La quarantaine de lycéens, installé confortablement dans les fauteuils de l’hexagone boit les paroles de Magalie Gheraieb, chargée des relations avec le public scolaire. Cette dernière souligne le partenariat avec la DRAC (Direction régionale des affaires culturelles) et la DAAC (Délégation Académique aux Arts et à la Culture), permettant l’intervention régulière de trois artistes professionnels choisis par la scène nationale pour travailler avec les élèves. Cette année ce sera avec Anne Castillo, Geoffroy Pouchot-Rouge-Blanc et Charlène Girin. Magalie Gheraieb ponctue son intervention courte mais incisive sur une double invitation alléchante : « Rdv ici-même lundi 26 mai pour votre propre représentation sur scène. Avant cela on finira l’après-midi par un petit pot de bienvenue. » Tout le monde semble emballé.
Au tour de l’équipe enseignante d’assurer un temps d’information et de présentation.
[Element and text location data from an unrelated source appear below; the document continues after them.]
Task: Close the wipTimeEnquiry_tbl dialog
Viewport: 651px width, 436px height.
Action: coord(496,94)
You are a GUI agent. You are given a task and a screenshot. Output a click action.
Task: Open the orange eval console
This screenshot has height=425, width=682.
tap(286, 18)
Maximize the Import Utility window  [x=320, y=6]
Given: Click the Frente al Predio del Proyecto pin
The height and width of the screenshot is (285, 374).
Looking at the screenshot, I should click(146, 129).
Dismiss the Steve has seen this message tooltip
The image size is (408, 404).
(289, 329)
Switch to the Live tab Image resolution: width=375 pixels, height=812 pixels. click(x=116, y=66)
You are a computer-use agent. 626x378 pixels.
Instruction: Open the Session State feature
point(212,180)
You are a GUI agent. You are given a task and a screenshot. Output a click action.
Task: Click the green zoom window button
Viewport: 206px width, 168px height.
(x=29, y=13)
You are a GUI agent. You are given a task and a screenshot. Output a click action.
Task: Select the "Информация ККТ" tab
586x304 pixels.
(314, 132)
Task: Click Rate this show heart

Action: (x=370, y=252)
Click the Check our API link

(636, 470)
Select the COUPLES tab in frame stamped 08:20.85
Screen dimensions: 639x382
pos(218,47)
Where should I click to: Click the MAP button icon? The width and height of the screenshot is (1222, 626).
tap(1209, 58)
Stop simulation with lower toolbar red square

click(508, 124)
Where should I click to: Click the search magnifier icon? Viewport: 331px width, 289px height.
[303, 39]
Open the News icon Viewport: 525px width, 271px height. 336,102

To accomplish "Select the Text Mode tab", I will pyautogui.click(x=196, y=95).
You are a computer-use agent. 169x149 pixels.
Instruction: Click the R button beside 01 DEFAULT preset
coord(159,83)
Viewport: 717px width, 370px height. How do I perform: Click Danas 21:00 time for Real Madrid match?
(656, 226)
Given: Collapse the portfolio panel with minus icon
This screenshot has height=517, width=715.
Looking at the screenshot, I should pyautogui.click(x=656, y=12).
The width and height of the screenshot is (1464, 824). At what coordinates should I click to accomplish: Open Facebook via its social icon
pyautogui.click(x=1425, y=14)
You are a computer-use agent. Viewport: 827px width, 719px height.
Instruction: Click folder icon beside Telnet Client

Mêlant pédagogie et touches humoristiques, les professeurs de français labellisés théâtre Carole Néel (professeur relais), Anne Pommeray (Argouges), Kashia Dartigolle (Mounier) et Olivier Spony (Stendhal) détaillent le programme à venir, évoquant pêle-mêle les futures rencontres avec des collégiens, « rassurantes pour tout le monde », les questions administratives, les déplacements auto-responsables lors des sorties culturelles, l’organisation des cours le mercredi après-midi à Stendhal pour les secondes, Mounier pour les premières et Argouges pour les terminales, ou encore la fameuse question des absences, à justifier évidemment. L’occasion d’appeler au dialogue et à une responsabilisation, synonyme d’un engagement réciproque : « Le théâtre c’est un sport collectif, il faut souder le groupe le plus rapidement possible et faire que l’on puisse compter les uns sur les autres. »
Un dernier mot sur le parcours spectateur prévu dans différents lieux culturels de l’agglomération grenobloise tels que l’Hexagone, la MC2 ou encore le théâtre 145 : « c’est toujours hyper intéressant d’assister à un spectacle car faire du théâtre c'est apprendre à être spectateur, il faut se nourrir de ce qu’on voit. Vous avez de la chance c’est le Pass région qui finance les spectacles mais attention, ici pas de consumérisme » .D’où l’idée de responsabilisation…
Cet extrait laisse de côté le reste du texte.